Só eu ouvi do telhado, entre uma coruja escondida na toca e um morcego revoando, no silêncio dos grilos e gafanhotos, enquanto a saparia preparava-se no banhado, e a tuas mãos tentavam tocar a Lua do Pântano:
- O gato perdeu o pulo; o gato perdeu o pelo; desenrola novelo de linha; desenrola novelo da vida, e leva pro outro lado mais uma alma perdida. O gato perdeu o pulo; o gato perdeu o pelo; te esconjuro e esconjurado está; desta linha, alma sem calma, penada, quebrantada, você não vai passar.

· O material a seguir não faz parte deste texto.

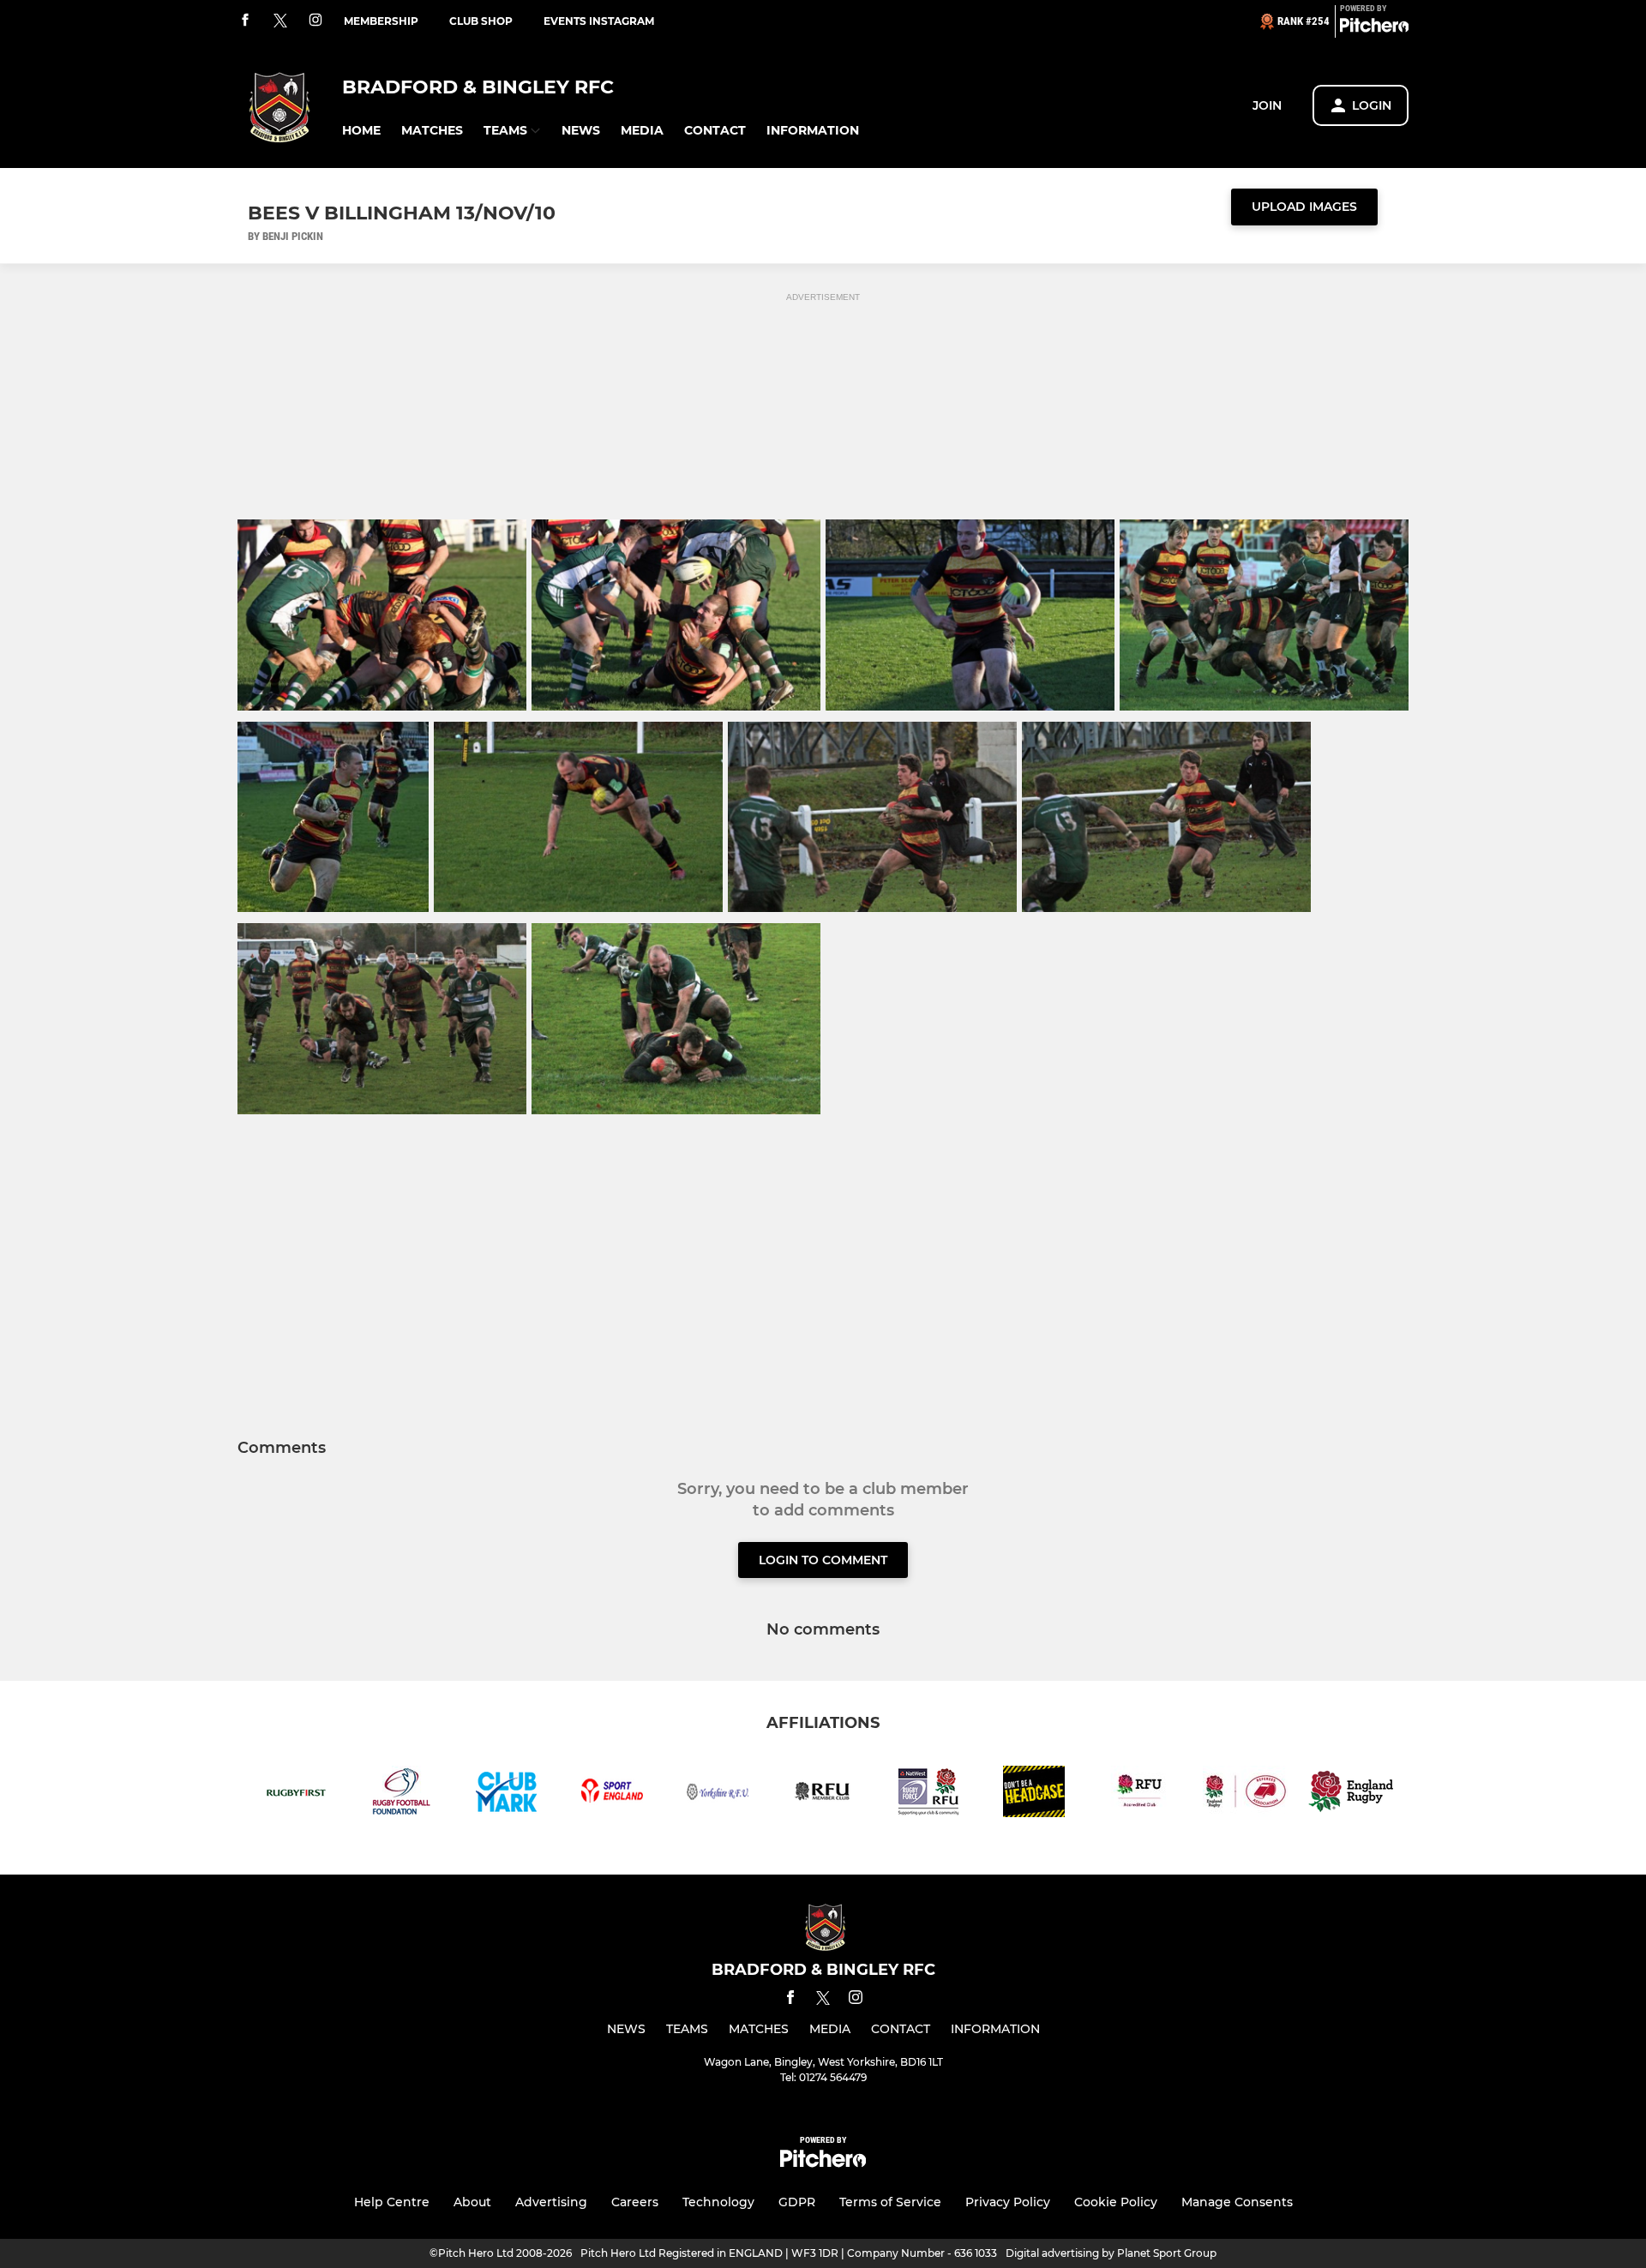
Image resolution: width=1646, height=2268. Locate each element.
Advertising (551, 2202)
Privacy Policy (1007, 2202)
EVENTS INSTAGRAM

E o gato perdeu o pulo. E o gato perdeu o pelo nas mãos enrugadas que sugam vidas.
Logo depois, mais alto, de uma árvore:
- Amarga num poço sem fundo e sem tampa; sem entrada e sem saída; nem pra cima, nem pra baixo. Sísifo. Sobe um e desce outro, remoendo a própria alma depois de acabar com unhas, dedos, pele e carne, escorregando no poço escuro, retornando sempre ao mesmo lugar. Desconcertante solidão, que pensa em destruir ao abraçar alguém que passa e lhe oferece algum presente, acaricia, suaviza a voz, entorna pequenas lágrimas dos olhos negros. Logo vai descendo mais um sorridente, entorpecido pelo vinho amábile. Mas logo que passa o efeito da palavra, do vinho e do tempo, foge rápido ou se afoga. E mais uma vez, sem entrada e sem saída, os dedos sem unhas cravados nas bordas pegajosas do poço, retorna ao castigo, escorregando e subindo, olhando o fundo e o alto, sem nada dentro. Sem nada dentro...
A coruja entocou-se. Sábia, não saberá. O morcego, preso a um fio elétrico, com o cheiro da morte:
- Não tem jeito! Não tem jeito!
O telhado repetiu, com a lua escondida nas nuvens e as tuas mãos cravadas nos olhos:
- O gato perdeu o pulo; o gato perdeu o pelo; o gato perdeu a altivez; o gato ficou sem rabo; o gato não era gato; o gato não era bicho; o gato não era gente; o gato não tinha nada: te esconjuro, alma penada.